Sanjay Nathwani

Health data interoperability was the big topic of discussion at this year’s Health Information Management Systems Society’s annual meeting – and for good reason. Healthcare providers, especially those in long-term care, need access to data from the various care providers their patients see to make more informed decisions.

The state of data exchange in healthcare is different than in other industries. Healthcare providers and electronic health record vendors have a clear directive to protect patient data, and people are very careful about how they share patient data, so interoperability efforts proceed more deliberately.

There has been a cost factor involved, too: Long-term post-acute care providers and skilled-nursing facilities are not yet eligible for the Meaningful Use incentives, although dialogue persists on possible paths to include them down the road. Regardless of financial incentives, it is clear that senior care health data systems need to be interoperable with other providers’ EHRs. Patients and providers need to see the complete picture of care.

At the very least, continuity of care documents or better handoffs from a hospital to a long-term care facility is a big benefit of EHRs. Today, CCDs (in paper or static, unsearchable PDF formats) are a step ahead from none at all, which was the case a few years ago. We look forward to a day when we begin as an industry to send and receive these CCDs in a machine readable format. It falls on EHR vendors to open the doors and enable interoperability such that they are able to trade patient records.

Why it’s taken time

Speakers at HIMSS 2016 also said that EHR vendors need to lead improvements in health data interoperability that ultimately will increase care quality. We agree. EHRs should be not only the definitive record of a patient’s care, but also should function as an interoperability platform as more and more patient records become available in digital, machine-readable formats. They will need to be nimble, adaptable to standards that exist now – such as HL7 – but also adaptable to emerging standards such as Fast Health Interoperability connectors driven by application program interface connections.

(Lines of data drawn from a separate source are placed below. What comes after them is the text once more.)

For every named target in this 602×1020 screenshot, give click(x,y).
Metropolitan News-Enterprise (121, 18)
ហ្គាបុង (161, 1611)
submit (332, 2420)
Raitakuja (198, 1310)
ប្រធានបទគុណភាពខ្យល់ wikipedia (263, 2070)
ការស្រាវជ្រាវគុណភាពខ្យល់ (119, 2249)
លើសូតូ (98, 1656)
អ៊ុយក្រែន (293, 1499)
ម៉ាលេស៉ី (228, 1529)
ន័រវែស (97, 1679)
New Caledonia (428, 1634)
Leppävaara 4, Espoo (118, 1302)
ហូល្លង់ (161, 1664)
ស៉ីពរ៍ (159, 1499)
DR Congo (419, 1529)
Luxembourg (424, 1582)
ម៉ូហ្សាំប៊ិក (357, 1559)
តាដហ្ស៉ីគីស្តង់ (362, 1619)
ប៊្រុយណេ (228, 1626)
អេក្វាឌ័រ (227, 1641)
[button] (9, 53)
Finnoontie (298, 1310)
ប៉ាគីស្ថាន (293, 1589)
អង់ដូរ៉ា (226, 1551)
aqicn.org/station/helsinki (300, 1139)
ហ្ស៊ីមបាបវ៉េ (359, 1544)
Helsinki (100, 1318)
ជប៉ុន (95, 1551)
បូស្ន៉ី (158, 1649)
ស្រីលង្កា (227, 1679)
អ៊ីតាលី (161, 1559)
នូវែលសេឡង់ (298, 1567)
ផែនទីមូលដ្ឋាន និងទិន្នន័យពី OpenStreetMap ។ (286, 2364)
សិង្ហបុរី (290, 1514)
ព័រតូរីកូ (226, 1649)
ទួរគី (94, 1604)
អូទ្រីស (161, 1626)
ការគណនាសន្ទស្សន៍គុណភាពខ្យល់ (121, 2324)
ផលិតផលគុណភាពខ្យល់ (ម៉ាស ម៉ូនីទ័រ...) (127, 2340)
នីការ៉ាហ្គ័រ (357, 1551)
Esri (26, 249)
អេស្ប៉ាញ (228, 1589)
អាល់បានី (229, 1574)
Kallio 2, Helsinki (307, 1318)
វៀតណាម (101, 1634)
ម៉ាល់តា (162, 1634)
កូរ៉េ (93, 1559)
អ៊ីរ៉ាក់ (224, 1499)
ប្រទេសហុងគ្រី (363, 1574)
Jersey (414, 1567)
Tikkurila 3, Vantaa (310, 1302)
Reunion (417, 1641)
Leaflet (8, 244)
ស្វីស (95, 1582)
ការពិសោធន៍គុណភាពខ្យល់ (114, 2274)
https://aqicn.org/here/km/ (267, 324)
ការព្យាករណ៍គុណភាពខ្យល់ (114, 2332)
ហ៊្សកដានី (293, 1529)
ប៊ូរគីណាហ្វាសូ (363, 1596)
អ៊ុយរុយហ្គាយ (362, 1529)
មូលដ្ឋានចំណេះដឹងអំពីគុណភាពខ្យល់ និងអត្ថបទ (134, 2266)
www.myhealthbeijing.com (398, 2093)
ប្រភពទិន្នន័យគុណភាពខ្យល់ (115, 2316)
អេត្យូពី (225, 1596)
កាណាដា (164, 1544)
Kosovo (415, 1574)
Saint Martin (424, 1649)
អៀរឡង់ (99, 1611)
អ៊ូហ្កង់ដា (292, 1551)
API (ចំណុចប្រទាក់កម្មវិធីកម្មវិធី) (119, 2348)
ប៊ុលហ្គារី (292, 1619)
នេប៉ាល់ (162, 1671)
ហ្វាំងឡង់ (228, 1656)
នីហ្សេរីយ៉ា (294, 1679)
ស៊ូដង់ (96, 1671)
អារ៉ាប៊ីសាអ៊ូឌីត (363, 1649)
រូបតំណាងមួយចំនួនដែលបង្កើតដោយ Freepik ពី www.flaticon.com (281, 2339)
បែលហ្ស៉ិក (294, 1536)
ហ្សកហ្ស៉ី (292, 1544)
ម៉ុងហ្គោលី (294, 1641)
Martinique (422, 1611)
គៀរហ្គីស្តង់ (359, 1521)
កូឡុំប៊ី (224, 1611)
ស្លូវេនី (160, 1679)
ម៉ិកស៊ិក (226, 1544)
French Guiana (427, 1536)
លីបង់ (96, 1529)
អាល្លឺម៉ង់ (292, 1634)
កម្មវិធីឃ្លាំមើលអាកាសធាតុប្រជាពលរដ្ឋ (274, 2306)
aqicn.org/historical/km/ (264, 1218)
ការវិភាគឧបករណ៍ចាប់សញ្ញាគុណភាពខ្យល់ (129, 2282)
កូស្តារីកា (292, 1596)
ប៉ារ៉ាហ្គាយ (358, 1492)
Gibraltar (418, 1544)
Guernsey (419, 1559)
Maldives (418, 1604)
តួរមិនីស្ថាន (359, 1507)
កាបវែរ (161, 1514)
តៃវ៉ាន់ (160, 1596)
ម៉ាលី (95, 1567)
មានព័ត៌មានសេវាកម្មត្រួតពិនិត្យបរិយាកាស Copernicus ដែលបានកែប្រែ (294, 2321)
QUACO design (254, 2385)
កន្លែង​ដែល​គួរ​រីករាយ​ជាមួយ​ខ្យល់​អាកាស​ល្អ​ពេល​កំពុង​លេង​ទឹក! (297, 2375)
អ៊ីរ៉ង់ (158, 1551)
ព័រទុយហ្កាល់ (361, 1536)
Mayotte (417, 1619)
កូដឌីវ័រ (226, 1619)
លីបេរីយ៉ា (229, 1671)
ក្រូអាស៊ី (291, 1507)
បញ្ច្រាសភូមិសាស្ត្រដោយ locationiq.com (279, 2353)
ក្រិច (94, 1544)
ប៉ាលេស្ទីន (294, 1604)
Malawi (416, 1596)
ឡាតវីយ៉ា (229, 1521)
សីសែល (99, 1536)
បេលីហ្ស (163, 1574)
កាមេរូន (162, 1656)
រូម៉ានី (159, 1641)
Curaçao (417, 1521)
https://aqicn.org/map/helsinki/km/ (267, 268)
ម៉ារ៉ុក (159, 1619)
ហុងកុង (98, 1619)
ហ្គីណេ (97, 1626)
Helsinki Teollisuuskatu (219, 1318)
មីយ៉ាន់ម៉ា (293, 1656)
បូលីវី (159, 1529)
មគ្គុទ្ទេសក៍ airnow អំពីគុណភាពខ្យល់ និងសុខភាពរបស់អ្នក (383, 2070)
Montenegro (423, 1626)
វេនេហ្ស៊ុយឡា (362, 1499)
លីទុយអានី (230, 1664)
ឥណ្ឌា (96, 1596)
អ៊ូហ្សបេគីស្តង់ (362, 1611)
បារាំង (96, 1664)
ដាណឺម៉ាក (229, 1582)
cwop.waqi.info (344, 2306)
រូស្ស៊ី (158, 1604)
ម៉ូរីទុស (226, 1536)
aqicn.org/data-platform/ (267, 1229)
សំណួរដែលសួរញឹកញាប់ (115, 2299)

Previous versions of HL7 made great first strides toward standardizing health data exchange. Now that HL7 is moving toward FHIR and leveraging APIs, it makes for clearer standards and helps get all systems on the same page more quickly than ever. PointClickCare will be investing in FHIR, researching its application in our systems and actively monitoring developments among our peers to incorporate their best practices as we share resources.

Since many long-term care providers are using cloud-based EHRs, they have one advantage that puts them ahead of many acute-care providers who host their own systems (some of them multiple EHR systems): Cloud vendors manage the version maintenance on their end, freeing the customer to devote more resources to patient care and less on IT support of EHR upgrades.

Long-term care could reap long-term benefits

Meaningful use has motivated those in acute care to build interoperability through HL7 and FHIR development sandboxes. We are looking directly at those approaches to build our own interoperability platform, to make it easier for senior care providers to plug into local hospitals, physician offices and other providers along the care continuum. Moreover, we’re also exploring ways to elegantly enable third-party applications to connect to devices and smart sensors to enable clinicians to quickly spot changes in a patient’s status, identify fall risks, and other key markers that affect their recovery and enhance care quality. Caregivers empowered with such data and capability will be able to more quickly respond to these changes, and enhance patient outcomes.

When a senior care resident goes to a hospital or another provider for care, CCDs tell the story. Creating and exchanging these documents help enable bundled payments. But there’s more than financial incentives to open up our systems to acute care: By creating APIs to share data, we are fostering cooperation among partner health data systems as well as third-party vendors, which leads to innovation that no one company could create on its own.

All healthcare IT vendors working together can build better interoperability for senior care providers than we could by ourselves individually, which will return richer benefits to patients. This is the promise of emerging standards such as FHIR. Seniors typically have multiple diagnoses, and often multiple chronic conditions. It could be argued that long-term care residents – with very complex, detailed medical records – can benefit the most from health data interoperability. That is the real reason to invest in this initiative, as always: The patients and residents.

Sanjay Nathwani is Director of Product Management, Interoperability, at PointClickCare.